Task requirements:
Pictures should be omitted; restate word for word the lines from the one holding "This screenshot has width=1299, height=586." through the last line of the entries below.

Data listing:
*-*-*

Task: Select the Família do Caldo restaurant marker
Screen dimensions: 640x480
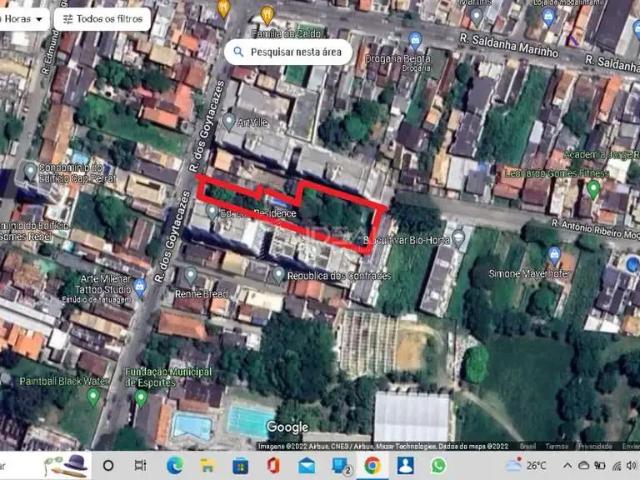Action: pos(267,14)
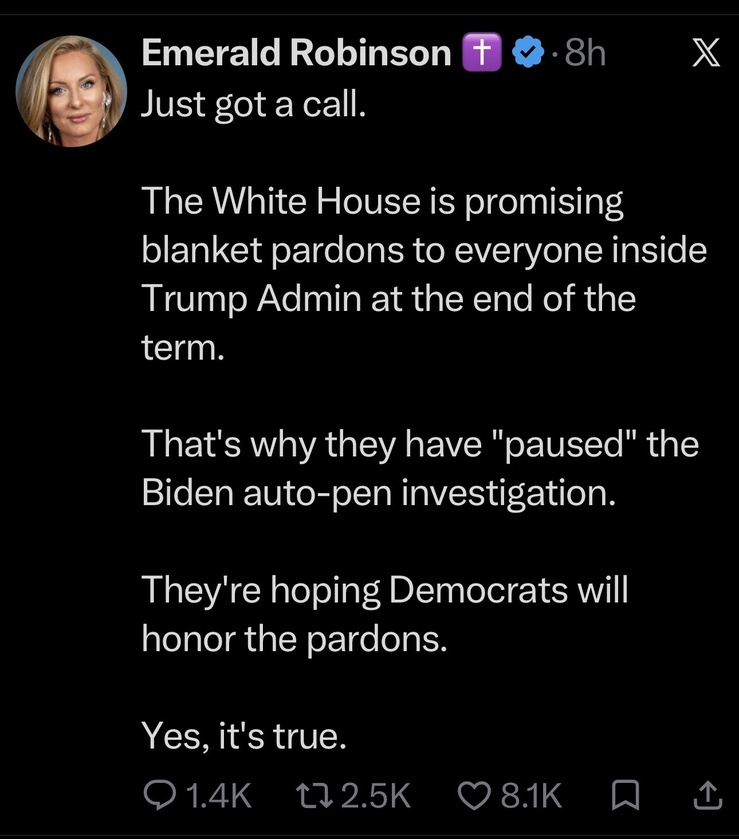This screenshot has height=839, width=739.
Task: Click the "Just got a call." line
Action: (254, 104)
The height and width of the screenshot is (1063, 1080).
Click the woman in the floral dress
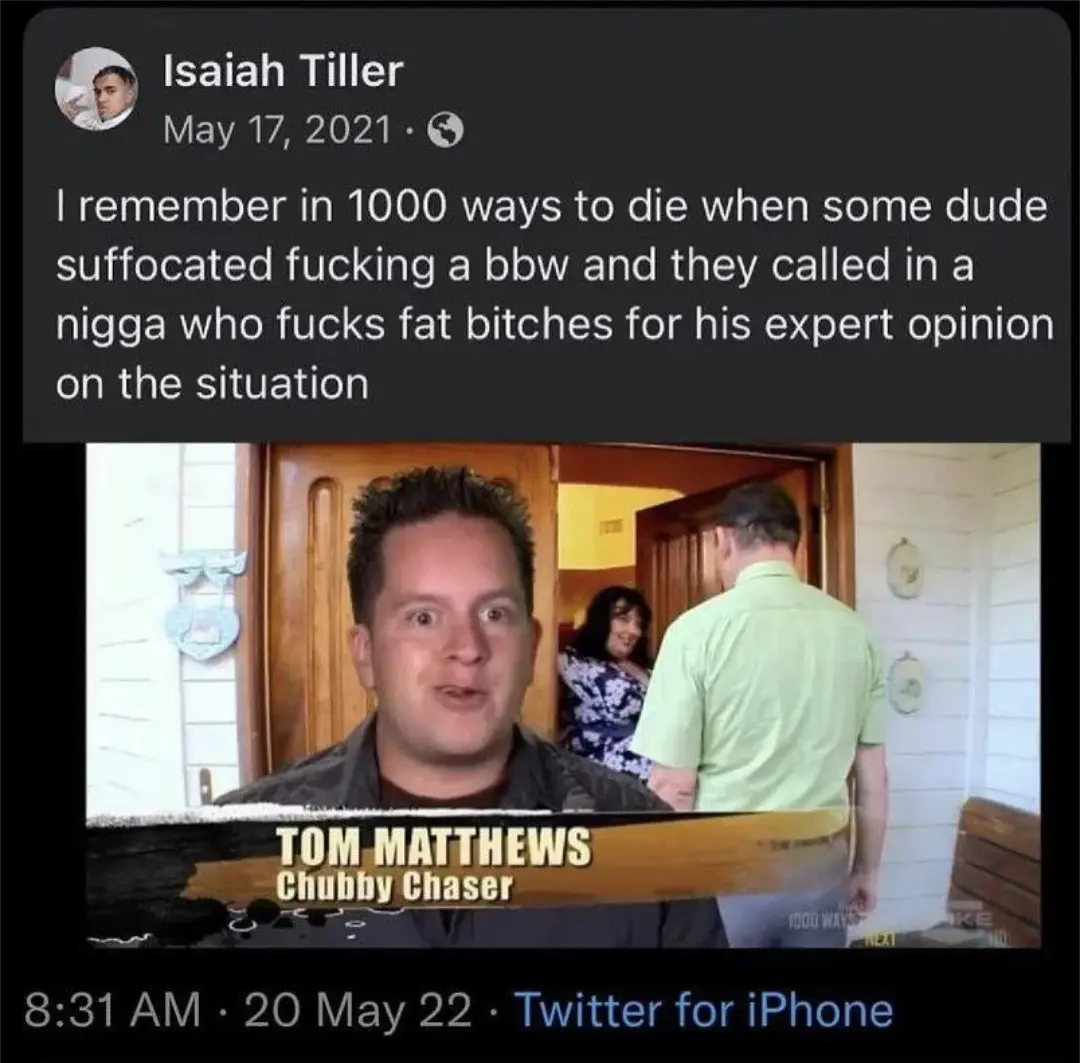606,682
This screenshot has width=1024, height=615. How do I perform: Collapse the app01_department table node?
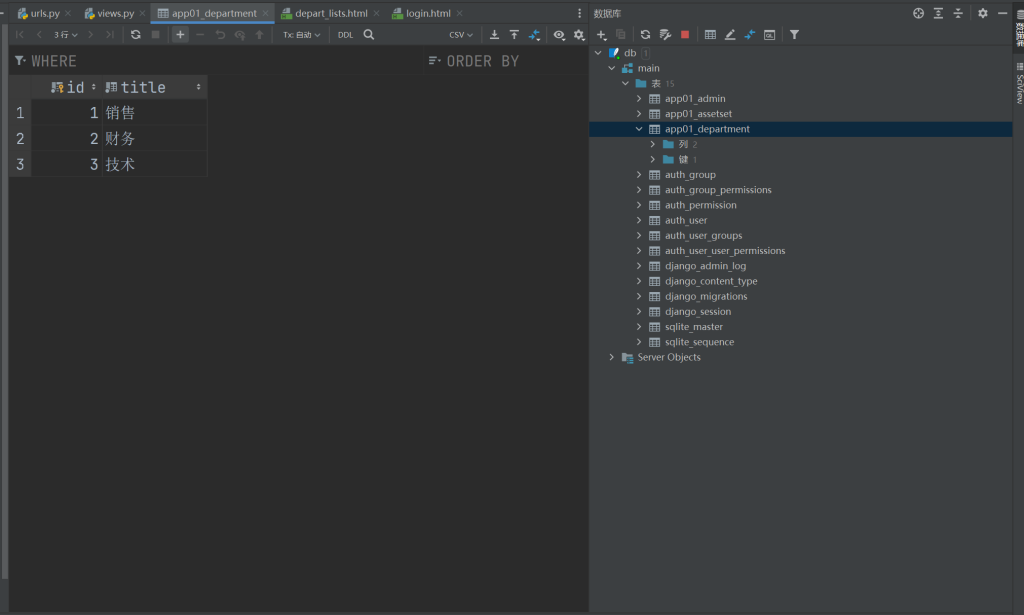(x=639, y=129)
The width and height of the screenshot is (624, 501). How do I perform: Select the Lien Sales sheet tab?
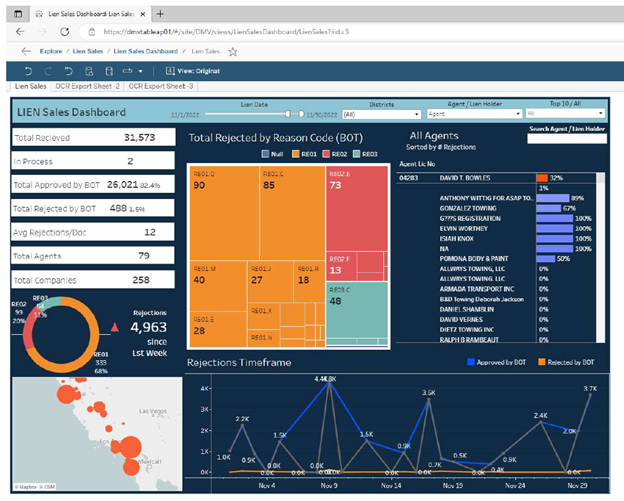(29, 87)
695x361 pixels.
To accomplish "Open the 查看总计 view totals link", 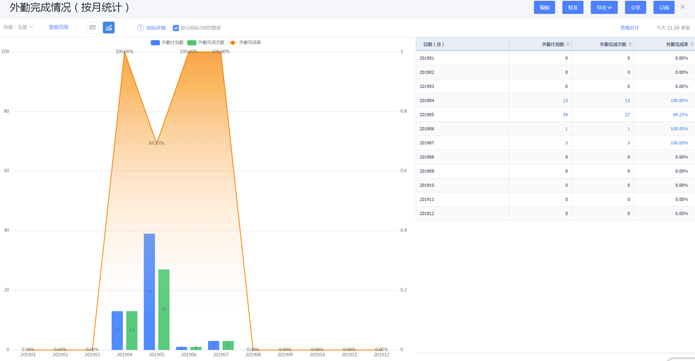I will tap(629, 27).
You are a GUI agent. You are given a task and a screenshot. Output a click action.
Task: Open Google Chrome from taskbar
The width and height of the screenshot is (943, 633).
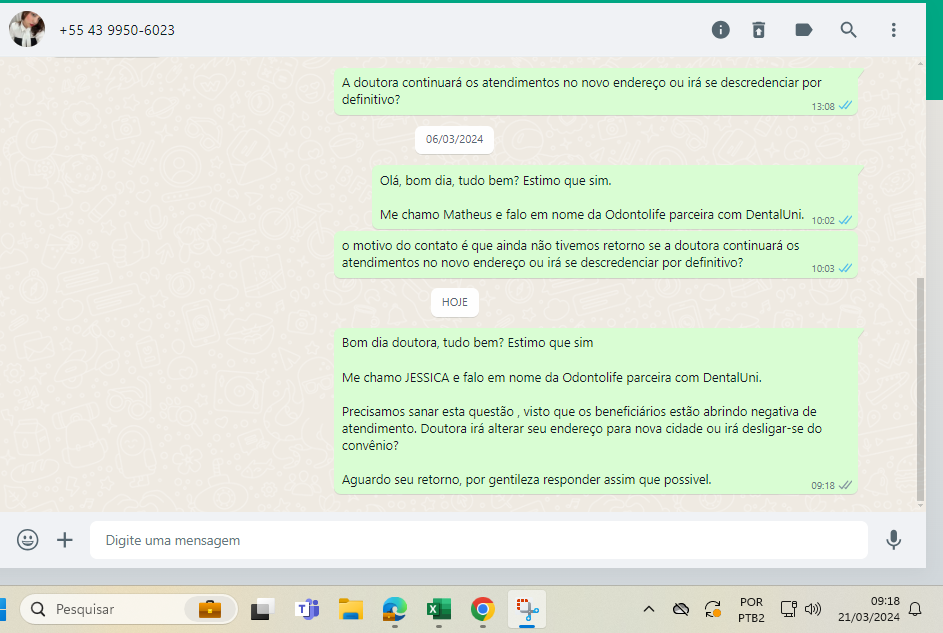(x=483, y=609)
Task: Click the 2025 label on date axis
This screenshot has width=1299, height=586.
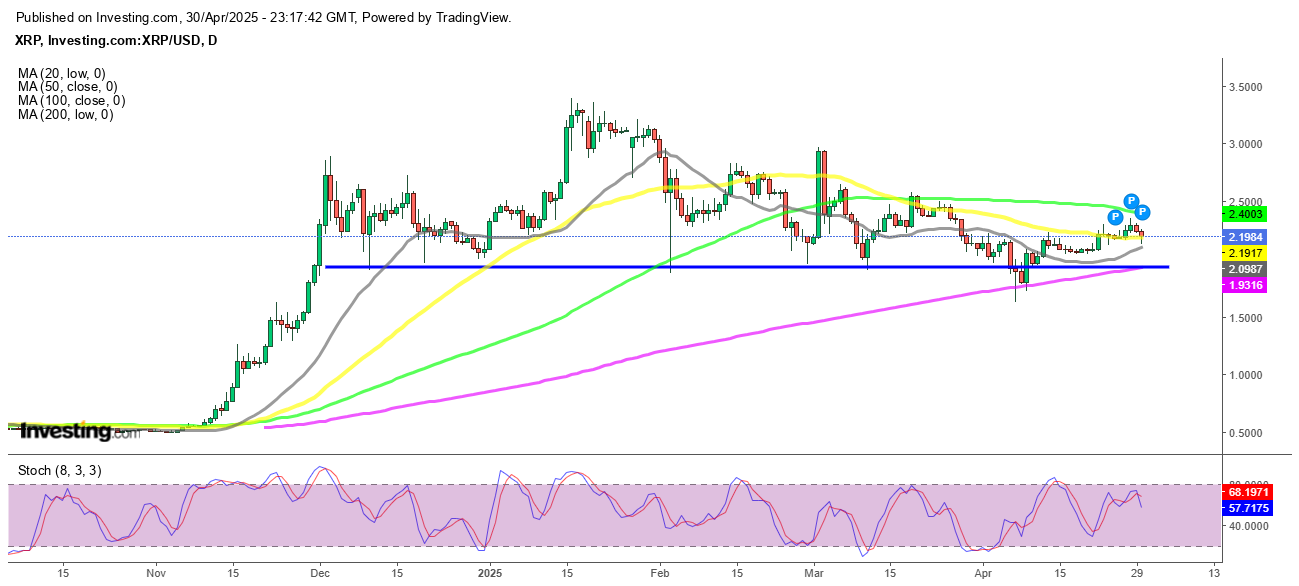Action: [489, 574]
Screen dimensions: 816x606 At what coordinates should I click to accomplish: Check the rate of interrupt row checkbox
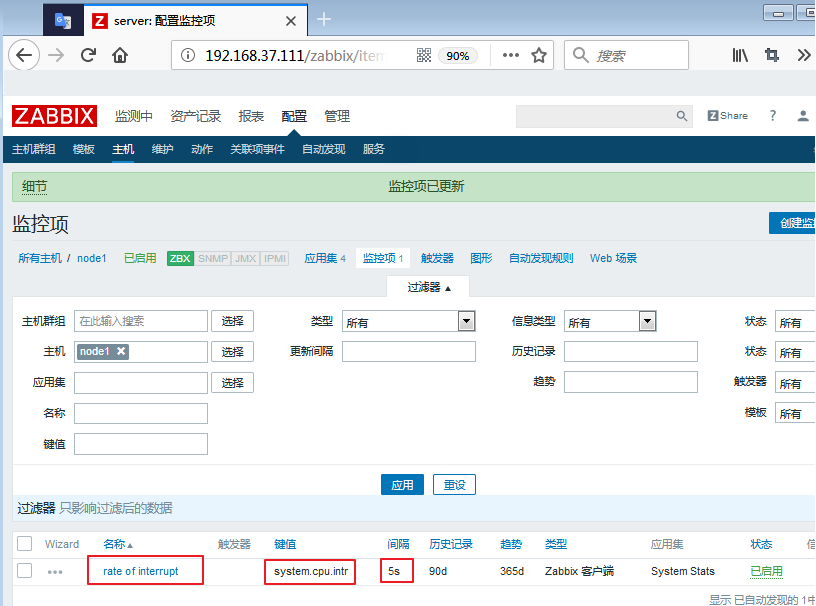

*-*-*

Solution to this problem:
This screenshot has width=1299, height=586.
Action: [489, 574]
Screen dimensions: 816x606 At what coordinates should I click to accomplish: Check the rate of interrupt row checkbox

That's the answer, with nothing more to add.